In Vertical Federated Learning (VFL), prior work has primarily focused on protecting data privacy, while overlooking the risk that participants may manipulate local model execution to mount integrity attacks. Integrating zero-knowledge proofs (ZKPs) into the training process can ensure that each party's computations are verifiable without revealing private data. However, directly encoding deep model training as a monolithic ZKP circuit is impractical due to: (i) complex circuit design and high overhead from frequent parameter commitments, (ii) expensive proof generation for embeddings(cross-party information interface), and (iii) synchronous proof generation that blocks iterative training rounds.

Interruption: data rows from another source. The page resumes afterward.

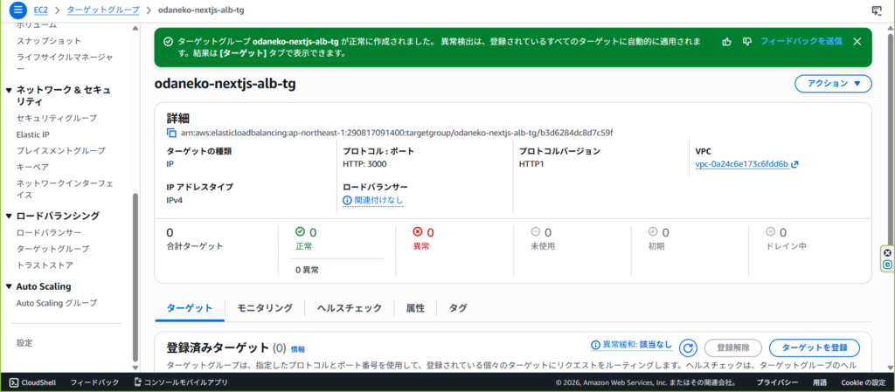
Task: Click the ターゲットを登録 button
Action: click(820, 347)
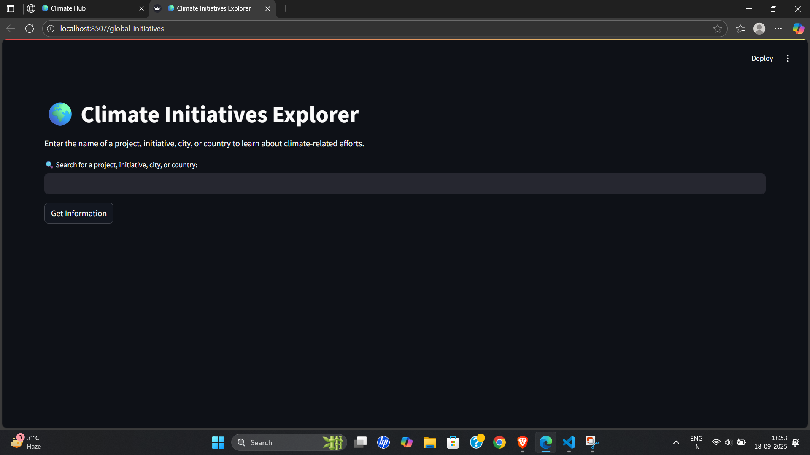Open the favorites list icon

[740, 29]
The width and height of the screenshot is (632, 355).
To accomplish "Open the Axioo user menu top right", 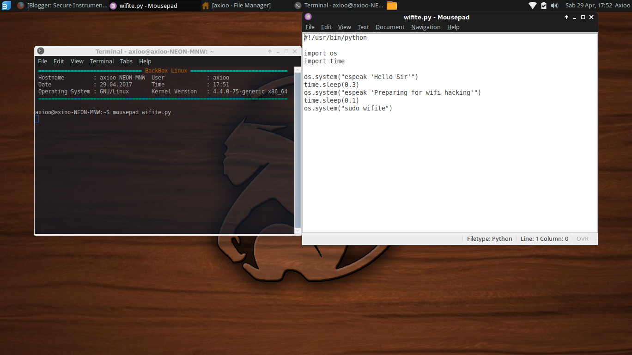I will pyautogui.click(x=622, y=6).
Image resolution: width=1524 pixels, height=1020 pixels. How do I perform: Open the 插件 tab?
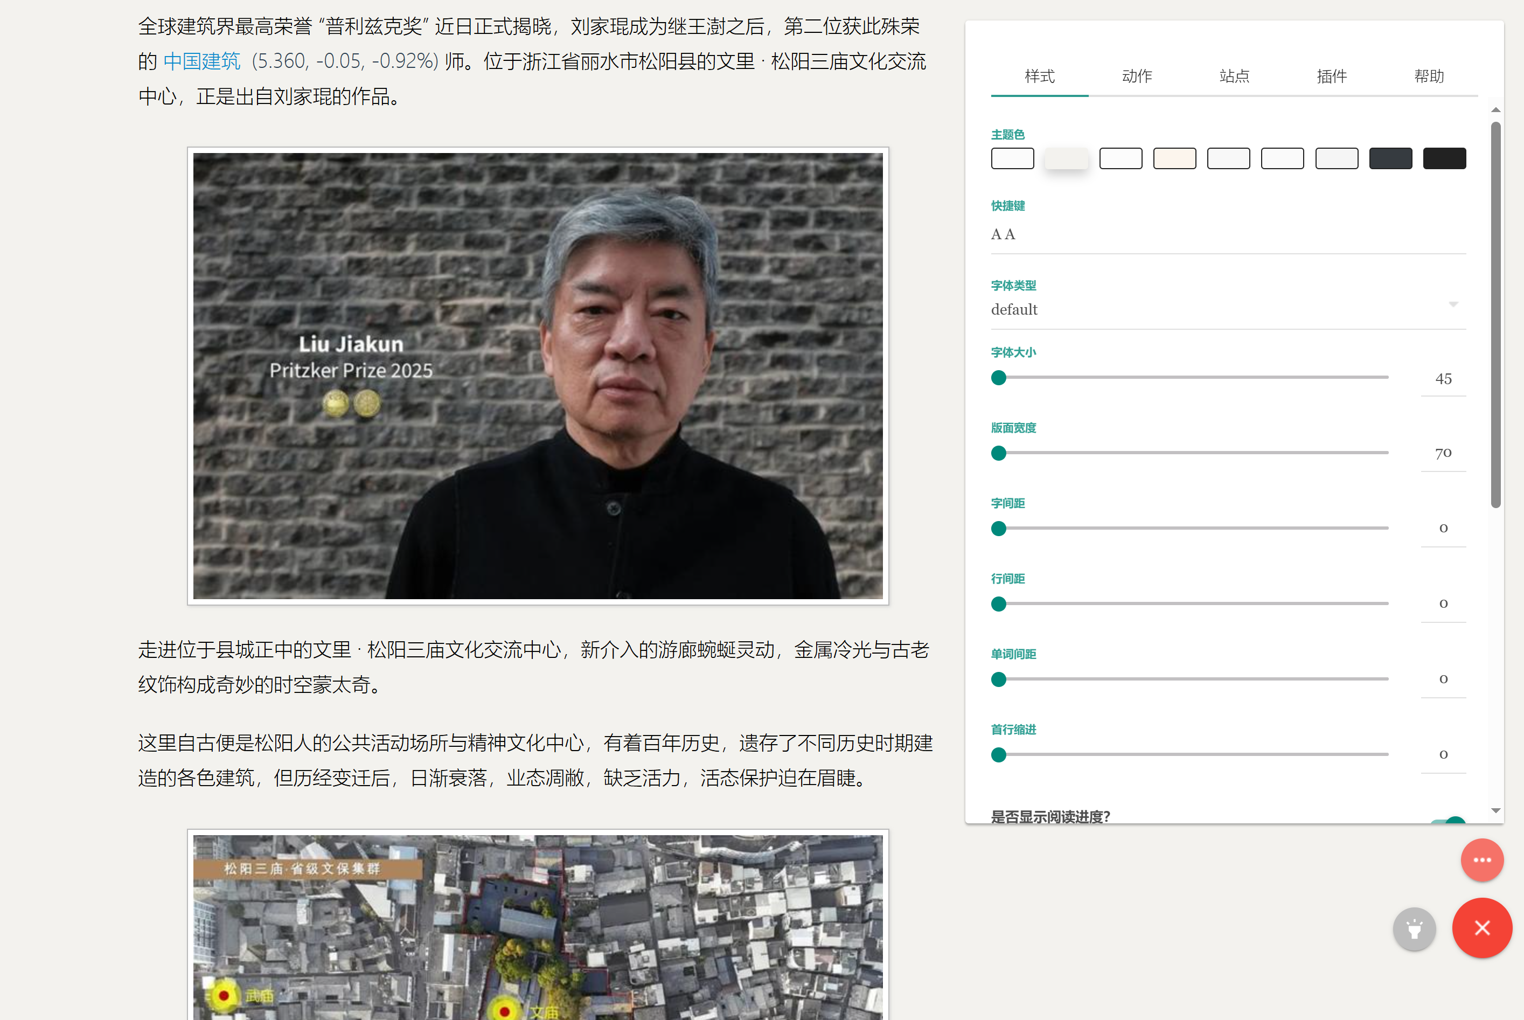[x=1332, y=76]
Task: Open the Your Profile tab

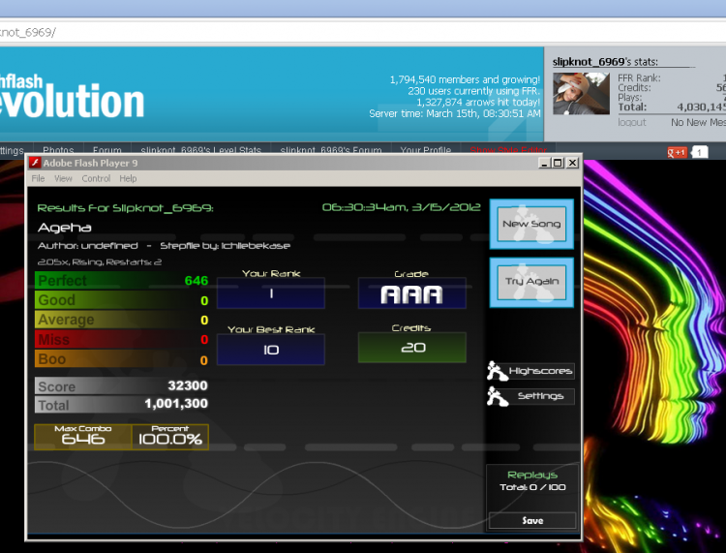Action: 426,149
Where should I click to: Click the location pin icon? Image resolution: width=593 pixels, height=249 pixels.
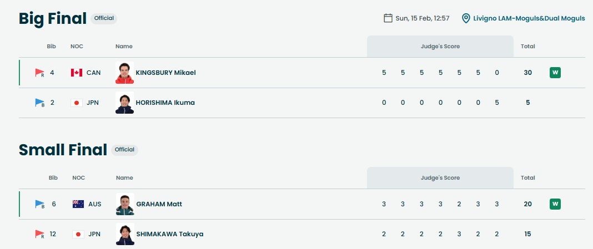(466, 18)
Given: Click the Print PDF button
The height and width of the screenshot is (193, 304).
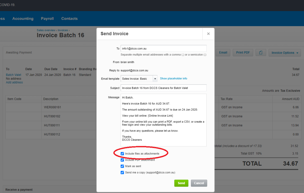Looking at the screenshot, I should click(x=243, y=53).
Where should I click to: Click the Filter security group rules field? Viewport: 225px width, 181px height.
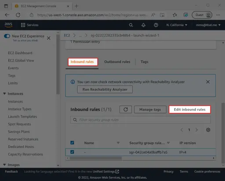141,120
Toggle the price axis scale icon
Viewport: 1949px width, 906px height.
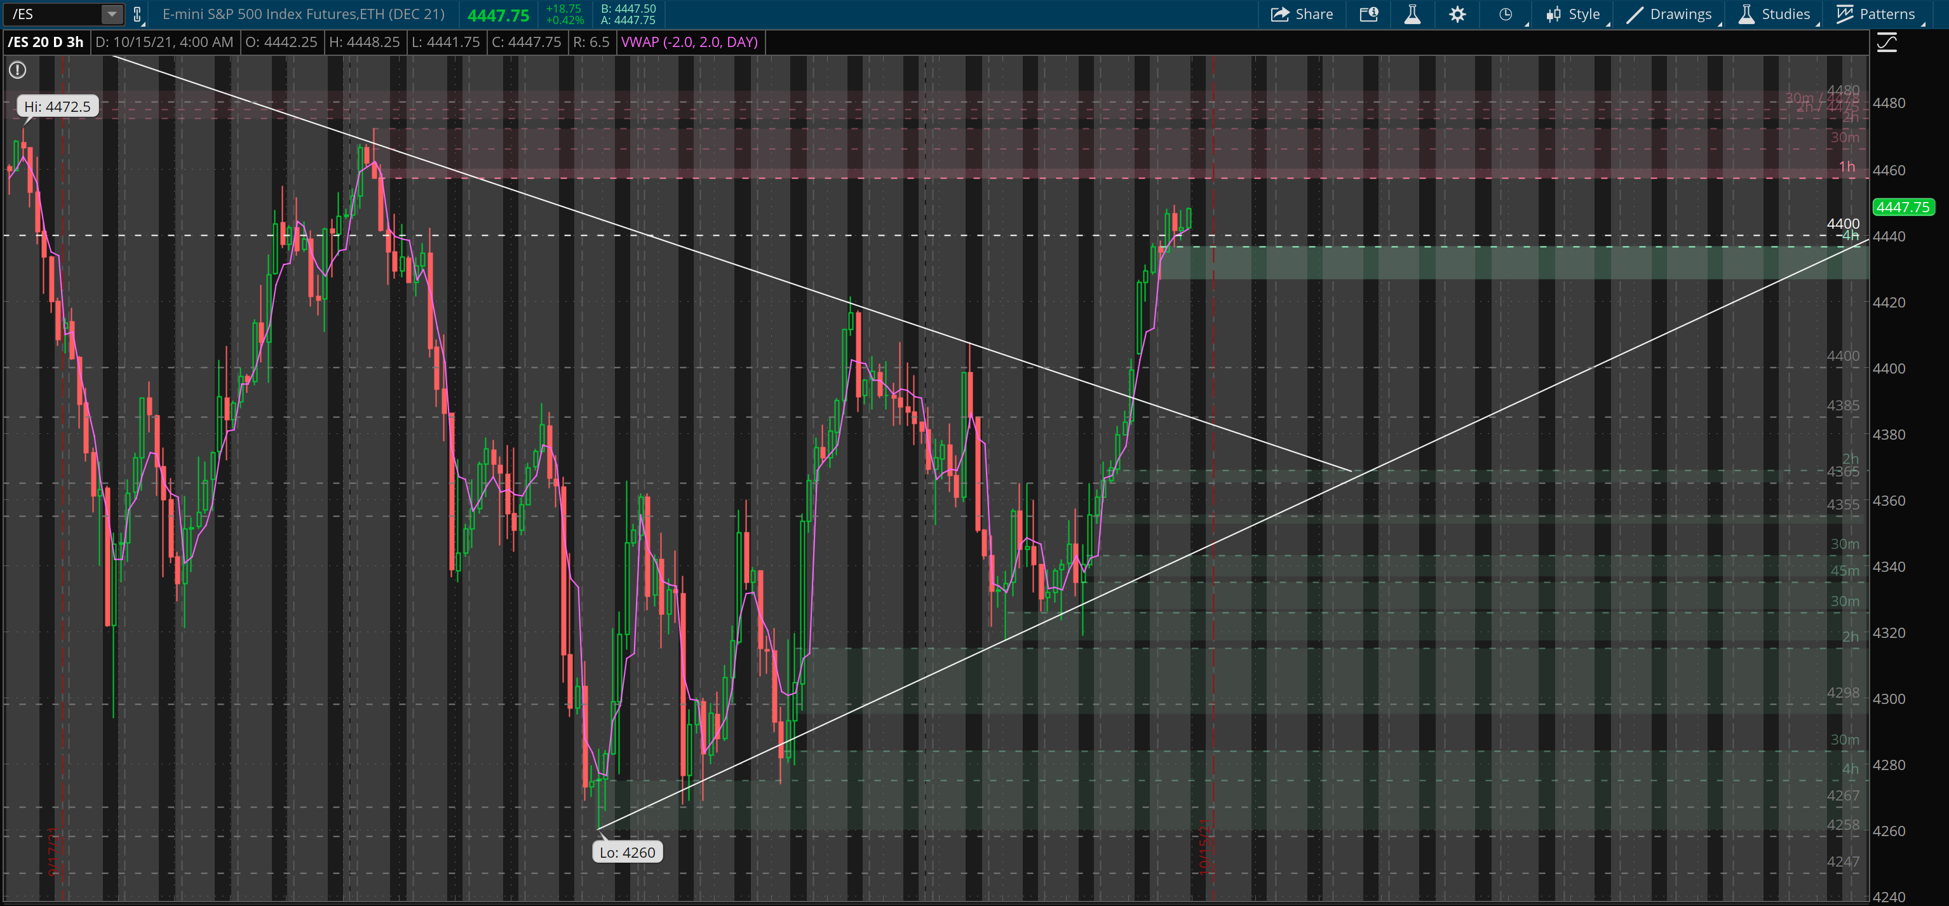click(x=1886, y=42)
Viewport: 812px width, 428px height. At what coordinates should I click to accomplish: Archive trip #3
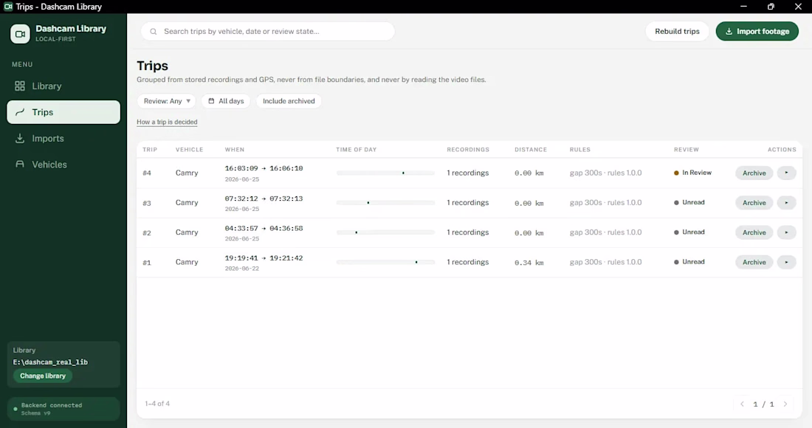[x=754, y=203]
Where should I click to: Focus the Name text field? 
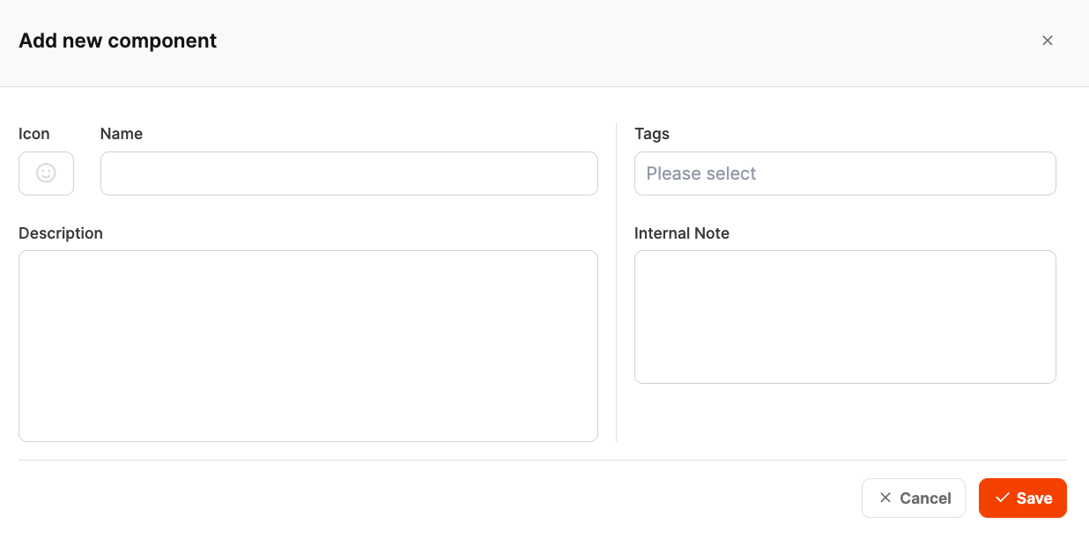pos(349,173)
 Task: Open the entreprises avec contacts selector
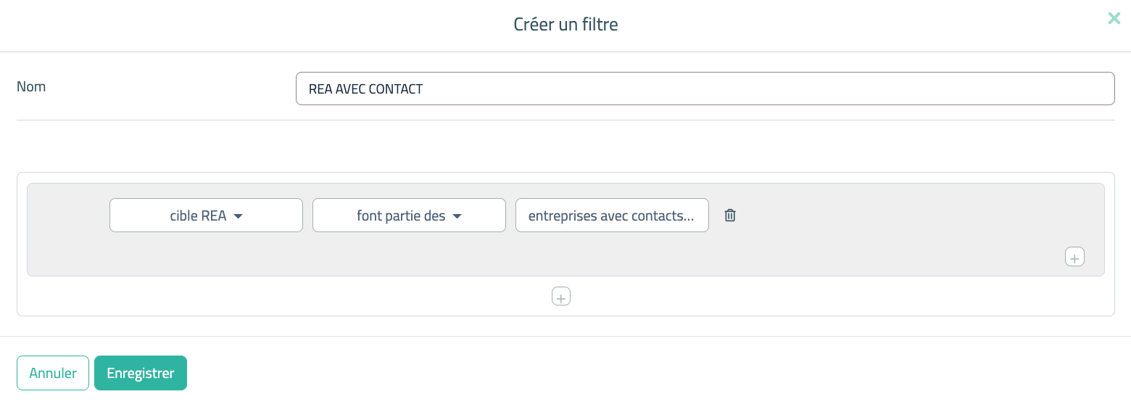click(612, 216)
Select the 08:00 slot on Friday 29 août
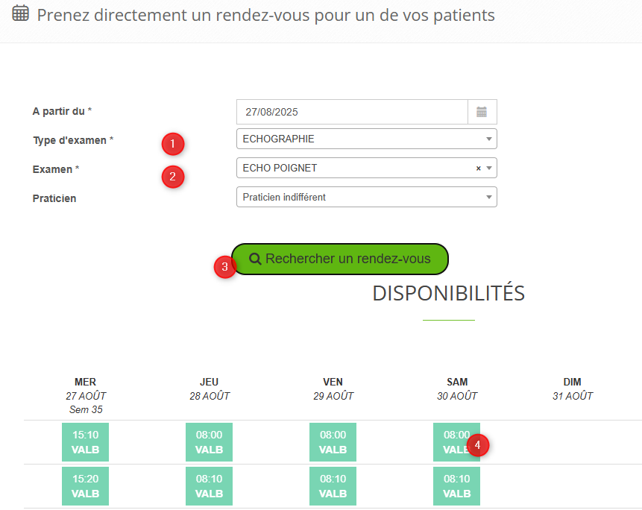This screenshot has height=510, width=642. click(x=333, y=441)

To address these challenges, we present ZKSL, an efficient and asynchronous VFL framework that achieves verifiable training under a malicious threat model. ZKSL partitions deep neural networks into layer-wise circuits and generates their proofs in parallel, ensuring input–output consistency via emphPrivacy-Commitment PLONK (PC-PLONK), a lightweight extension that supports low-cost, iteration-by-iteration parameter commitments. For embedding layers, ZKSL adopts a probabilistic verification technique that reduces proof complexity from O(Nnd){O(Nnd)} to O(nd){O(nd)}. Furthermore, ZKSL incorporates an asynchronous compute–prove scheduling mechanism to decouple proof generation from training iterations, effectively mitigating pipeline stalls. Experimental results on DeepFM and CNN models show that ZKSL reduces proof generation time by up to 73% while maintaining 99.4% accuracy, demonstrating superior scalability and practicality for real-world federated learning.